*TEXTO PARA LEITURA*.
※ ※ ※
Jorge Feitosa faz sua primeira exposição em Paris

Por MIGUEL ARCANJO PRADO
@miguel.arcanjo
O artista rondoniense Jorge Feitosa faz sua primeira exposição individual em Paris, na França. A mostra inédita Viagem: Matéria, Rito e Memória Ancestral leva ao público europeu reflexões sobre identidade amazônica, ética global e sustentabilidade entre 23 e 28 de outubro, no espaço pop-up da Bianca Boeckel Galeria instalado, pelo segundo ano consecutivo, no 38 Rue des Gravilliers, no Marais, o bairro artístico da capital francesa. São apresentados 22 trabalhos produzidos entre 2012 e 2025, incluindo uma série inédita de pinturas, fotoperformances, esculturas e um objeto, além de projeções de performances registradas em vídeo por Feitosa entre 2012 e 2013.

A exposição Viagem: Matéria, Rito e Memória Ancestral, , propõe um gesto de inversão histórica: se no século 19 artistas e naturalistas europeus cruzavam o Atlântico em busca da imagem exótica de um “Novo Mundo”, o artista Jorge Feitosa faz o caminho oposto e apresenta ao público francês reflexões sobre identidade amazônica, memória ancestral e sustentabilidade.

Amazônia presente na obra
Feitosa substitui em suas pinturas a tinta industrial por substratos de argila retirados do Rio Madeira, em Porto Velho (RO), sua terra natal. Escolha que, para além do propósito formal e pictórico, envolve decisões políticas, espirituais e afetivas.
“A cor terrosa que domina a maior parte de minhas obras carrega o peso literal e simbólico da terra. Um gesto de pertencimento e denúncia que reafirma a inseparabilidade entre corpo, território e memória”, explica Feitosa.
Nas fotoperformances produzidas em 2017 a territorialidade também se manifesta por meio de seu corpo. Coberto de argila e adornado com penas, espinhas e escamas, o artista realiza uma fusão literal entre o humano e o natural. Um gesto performático que adquire a dimensão de rito, instaurando experiências de simbiose e transmutação.
As contradições entre natureza e civilização, riqueza e descarte também estão evidentes em suas esculturas. Em uma das obras em destaque na mostra parisiense que integra a série Kintsugi (2024), fragmentos de ossos de peixes amazônicos são recobertos por folhas de ouro, tensionando o valor simbólico e econômico da matéria a partir da inspiração na técnica japonesa de restauro de cerâmicas quebradas com o uso de metais preciosos, processo que valoriza as cicatrizes como parte das história dos objetos, fazendo com que restos e fragmentos se transformem em permanência e encontrem novas formas e sentidos.
※ ※ ※
*QUESTÕES A RESOLVER*.
(A) Responda, com base no texto sobre a exposição de Jorge Feitosa em Paris:
(i) Entre que datas a mostra fica aberta ao público?
(ii) De que rio o artista retira a argila usada nas pinturas?
(iii) Em que ano foram produzidas as fotoperformances?
(B) Repita, sem mudar nada, tudo o que vai de "As contradições entre" até "formas e sentidos." no texto sobre a exposição de Jorge Feitosa.
(C) Retome o texto sobre a exposição de Jorge Feitosa em Paris, continuando a partir do ponto em que ele termina.
As linhas que vêm depois do texto são um material à parte.

*DADOS DE ORIGEM*.
※ ※ ※
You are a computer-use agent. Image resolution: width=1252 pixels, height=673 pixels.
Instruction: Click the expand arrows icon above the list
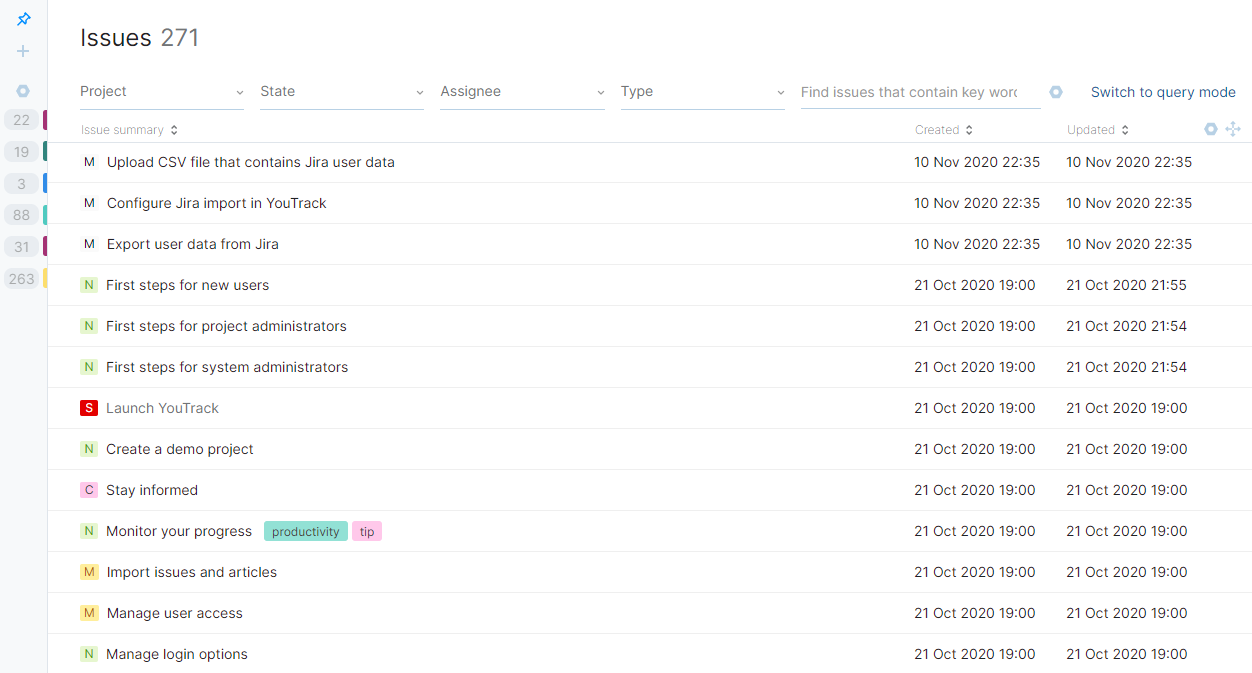pyautogui.click(x=1233, y=129)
※ ※ ※
*RESPOSTAS*.
(A)
(i) Entre 23 e 28 de outubro.
(ii) Do Rio Madeira, em Porto Velho (RO).
(iii) Em 2017.

(B)
As contradições entre natureza e civilização, riqueza e descarte também estão evidentes em suas esculturas. Em uma das obras em destaque na mostra parisiense que integra a série Kintsugi (2024), fragmentos de ossos de peixes amazônicos são recobertos por folhas de ouro, tensionando o valor simbólico e econômico da matéria a partir da inspiração na técnica japonesa de restauro de cerâmicas quebradas com o uso de metais preciosos, processo que valoriza as cicatrizes como parte das história dos objetos, fazendo com que restos e fragmentos se transformem em permanência e encontrem novas formas e sentidos.

(C)
“As esculturas da série Kintsugi dialogam com a memória do garimpo no Rio Madeira na década de 1980, quando o ouro brilhava em dentes e vitrines, enquanto a extração devastava o ambiente e ameaçava populações ribeirinhas que dependiam do peixe para sobreviver. Entre memória, perda e reinvenção, as obras refletem sobre o que se rompe, o que permanece e o que pode renascer”, explica Feitosa.
Em outro trabalho – único objeto que compõe a mostra – o artista enquadra uma antiga cédula de mil cruzeiros com a imagem do explorador Cândido Rondon ladeada com a representação idealizada de um casal indígena Karajá. O contraste entre as figuras, um “herói nacional” e seus semelhantes folclorizados, expõe distorções da narrativa histórica oficial. O dinheiro, propõe Feitosa, torna-se um espelho incômodo das hierarquias de memória e esquecimento.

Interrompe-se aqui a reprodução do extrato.